* [Exercise goal]: Copy, exactly and without additions, every line in the records below from the one holding "This screenshot has height=910, width=1758." through the one holding "Given: Add a line to the Sutures option", both ends included.

* [Information shown]:
○ ○ ○
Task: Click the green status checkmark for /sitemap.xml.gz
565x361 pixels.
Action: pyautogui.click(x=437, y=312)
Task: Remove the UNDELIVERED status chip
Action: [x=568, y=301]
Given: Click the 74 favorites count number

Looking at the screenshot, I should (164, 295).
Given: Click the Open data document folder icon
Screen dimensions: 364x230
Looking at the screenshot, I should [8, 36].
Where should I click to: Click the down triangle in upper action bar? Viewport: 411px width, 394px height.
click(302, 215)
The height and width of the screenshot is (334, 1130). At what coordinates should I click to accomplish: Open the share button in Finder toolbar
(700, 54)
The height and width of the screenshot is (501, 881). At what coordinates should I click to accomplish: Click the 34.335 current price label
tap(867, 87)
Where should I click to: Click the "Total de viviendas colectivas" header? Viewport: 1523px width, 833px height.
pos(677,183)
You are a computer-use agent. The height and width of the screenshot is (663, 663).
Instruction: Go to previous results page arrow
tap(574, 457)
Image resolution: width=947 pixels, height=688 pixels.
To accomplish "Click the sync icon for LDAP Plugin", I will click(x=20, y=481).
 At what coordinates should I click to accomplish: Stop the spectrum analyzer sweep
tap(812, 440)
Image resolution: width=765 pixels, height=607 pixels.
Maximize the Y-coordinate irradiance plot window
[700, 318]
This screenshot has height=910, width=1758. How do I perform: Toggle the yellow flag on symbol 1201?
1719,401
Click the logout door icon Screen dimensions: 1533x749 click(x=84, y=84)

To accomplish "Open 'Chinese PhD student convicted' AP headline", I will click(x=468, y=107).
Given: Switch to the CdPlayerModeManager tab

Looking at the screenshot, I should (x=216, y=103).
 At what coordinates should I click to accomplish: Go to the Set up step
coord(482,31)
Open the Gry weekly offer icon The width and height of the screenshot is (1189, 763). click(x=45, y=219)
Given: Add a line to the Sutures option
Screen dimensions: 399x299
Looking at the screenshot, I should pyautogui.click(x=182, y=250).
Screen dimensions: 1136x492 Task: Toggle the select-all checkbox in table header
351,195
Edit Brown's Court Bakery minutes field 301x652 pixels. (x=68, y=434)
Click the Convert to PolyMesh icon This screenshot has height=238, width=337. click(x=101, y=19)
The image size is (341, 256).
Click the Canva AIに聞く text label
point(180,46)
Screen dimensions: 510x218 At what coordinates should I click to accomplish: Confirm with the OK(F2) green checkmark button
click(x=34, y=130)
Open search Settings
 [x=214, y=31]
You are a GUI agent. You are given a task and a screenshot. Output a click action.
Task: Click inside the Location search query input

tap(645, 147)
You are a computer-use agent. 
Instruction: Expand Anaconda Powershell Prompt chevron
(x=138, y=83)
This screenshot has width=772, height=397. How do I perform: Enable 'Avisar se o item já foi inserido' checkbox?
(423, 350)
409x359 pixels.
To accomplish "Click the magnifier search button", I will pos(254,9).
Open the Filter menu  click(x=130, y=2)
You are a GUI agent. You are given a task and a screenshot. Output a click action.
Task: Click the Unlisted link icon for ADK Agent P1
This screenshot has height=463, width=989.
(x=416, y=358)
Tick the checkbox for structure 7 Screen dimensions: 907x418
○ ○ ○
* [Exercise answer]:
This screenshot has height=910, width=1758. How do I perform: Toggle the yellow flag on symbol 1201?
1719,401
Click the logout door icon Screen dimensions: 1533x749 click(x=84, y=84)

To accomplish "Open 'Chinese PhD student convicted' AP headline", I will click(x=468, y=107).
Given: Switch to the CdPlayerModeManager tab

Looking at the screenshot, I should (x=216, y=103).
 At what coordinates should I click to accomplish: Go to the Set up step
coord(482,31)
Open the Gry weekly offer icon The width and height of the screenshot is (1189, 763). click(x=45, y=219)
Given: Add a line to the Sutures option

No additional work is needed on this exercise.